| YOUR TASK |
Write out the entries again. Match each one exactly.

| Stored records |
--------------------
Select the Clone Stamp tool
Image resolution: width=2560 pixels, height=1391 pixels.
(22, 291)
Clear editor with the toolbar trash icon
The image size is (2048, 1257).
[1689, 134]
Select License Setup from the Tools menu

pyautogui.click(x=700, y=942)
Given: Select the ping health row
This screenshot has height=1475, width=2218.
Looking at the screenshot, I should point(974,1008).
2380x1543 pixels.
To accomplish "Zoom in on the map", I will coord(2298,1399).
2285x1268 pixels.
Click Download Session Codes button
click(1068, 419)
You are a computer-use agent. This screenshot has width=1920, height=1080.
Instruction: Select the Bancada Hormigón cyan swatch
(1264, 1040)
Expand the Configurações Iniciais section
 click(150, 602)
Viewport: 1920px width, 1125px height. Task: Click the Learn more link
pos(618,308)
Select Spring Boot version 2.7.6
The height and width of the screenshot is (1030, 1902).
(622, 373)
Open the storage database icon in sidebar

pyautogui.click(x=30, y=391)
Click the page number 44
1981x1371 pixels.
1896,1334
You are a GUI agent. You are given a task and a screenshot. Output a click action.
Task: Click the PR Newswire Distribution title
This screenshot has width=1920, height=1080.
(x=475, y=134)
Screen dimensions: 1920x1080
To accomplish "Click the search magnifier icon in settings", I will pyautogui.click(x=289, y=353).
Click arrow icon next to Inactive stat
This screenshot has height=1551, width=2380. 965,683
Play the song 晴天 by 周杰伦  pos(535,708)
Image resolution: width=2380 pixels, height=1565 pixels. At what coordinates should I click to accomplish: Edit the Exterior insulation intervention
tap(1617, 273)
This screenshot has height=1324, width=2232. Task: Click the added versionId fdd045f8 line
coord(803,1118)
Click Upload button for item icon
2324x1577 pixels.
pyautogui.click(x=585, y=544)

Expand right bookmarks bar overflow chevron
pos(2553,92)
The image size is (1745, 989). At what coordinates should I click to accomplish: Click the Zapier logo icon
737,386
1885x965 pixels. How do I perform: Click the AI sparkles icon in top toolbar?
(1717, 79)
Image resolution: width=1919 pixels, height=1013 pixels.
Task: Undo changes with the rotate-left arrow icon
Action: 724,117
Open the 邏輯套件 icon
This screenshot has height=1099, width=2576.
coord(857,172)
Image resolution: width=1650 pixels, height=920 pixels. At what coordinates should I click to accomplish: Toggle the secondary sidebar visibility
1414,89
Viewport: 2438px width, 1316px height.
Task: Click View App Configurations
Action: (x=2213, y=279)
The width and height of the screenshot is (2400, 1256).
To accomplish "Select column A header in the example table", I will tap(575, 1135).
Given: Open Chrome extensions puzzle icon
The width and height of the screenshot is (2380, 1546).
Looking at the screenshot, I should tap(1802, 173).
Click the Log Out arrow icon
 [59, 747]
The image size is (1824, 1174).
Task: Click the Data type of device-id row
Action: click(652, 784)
--------------------
| TASK ANSWER |
Select the Clone Stamp tool
Image resolution: width=2560 pixels, height=1391 pixels.
(22, 291)
Clear editor with the toolbar trash icon
The image size is (2048, 1257).
[1689, 134]
Select License Setup from the Tools menu

pyautogui.click(x=700, y=942)
Given: Select the ping health row
This screenshot has height=1475, width=2218.
Looking at the screenshot, I should point(974,1008).
2380x1543 pixels.
To accomplish "Zoom in on the map", I will coord(2298,1399).
2285x1268 pixels.
Click Download Session Codes button
click(1068, 419)
You are a computer-use agent. This screenshot has width=1920, height=1080.
Instruction: Select the Bancada Hormigón cyan swatch
(1264, 1040)
Expand the Configurações Iniciais section
 click(150, 602)
Viewport: 1920px width, 1125px height. Task: Click the Learn more link
pos(618,308)
Select Spring Boot version 2.7.6
The height and width of the screenshot is (1030, 1902).
(622, 373)
Open the storage database icon in sidebar

pyautogui.click(x=30, y=391)
Click the page number 44
1981x1371 pixels.
1896,1334
You are a GUI agent. You are given a task and a screenshot. Output a click action.
Task: Click the PR Newswire Distribution title
This screenshot has width=1920, height=1080.
(x=475, y=134)
Screen dimensions: 1920x1080
To accomplish "Click the search magnifier icon in settings", I will pyautogui.click(x=289, y=353).
Click arrow icon next to Inactive stat
This screenshot has height=1551, width=2380. 965,683
Play the song 晴天 by 周杰伦  pos(535,708)
Image resolution: width=2380 pixels, height=1565 pixels. At what coordinates should I click to accomplish: Edit the Exterior insulation intervention
tap(1617, 273)
This screenshot has height=1324, width=2232. Task: Click the added versionId fdd045f8 line
coord(803,1118)
Click Upload button for item icon
2324x1577 pixels.
pyautogui.click(x=585, y=544)

Expand right bookmarks bar overflow chevron
pos(2553,92)
The image size is (1745, 989). At what coordinates should I click to accomplish: Click the Zapier logo icon
737,386
1885x965 pixels. How do I perform: Click the AI sparkles icon in top toolbar?
(1717, 79)
Image resolution: width=1919 pixels, height=1013 pixels.
Task: Undo changes with the rotate-left arrow icon
Action: 724,117
Open the 邏輯套件 icon
This screenshot has height=1099, width=2576.
coord(857,172)
Image resolution: width=1650 pixels, height=920 pixels. At what coordinates should I click to accomplish: Toggle the secondary sidebar visibility
1414,89
Viewport: 2438px width, 1316px height.
Task: Click View App Configurations
Action: (x=2213, y=279)
The width and height of the screenshot is (2400, 1256).
To accomplish "Select column A header in the example table", I will tap(575, 1135).
Given: Open Chrome extensions puzzle icon
The width and height of the screenshot is (2380, 1546).
Looking at the screenshot, I should tap(1802, 173).
Click the Log Out arrow icon
 [59, 747]
The image size is (1824, 1174).
Task: Click the Data type of device-id row
Action: click(652, 784)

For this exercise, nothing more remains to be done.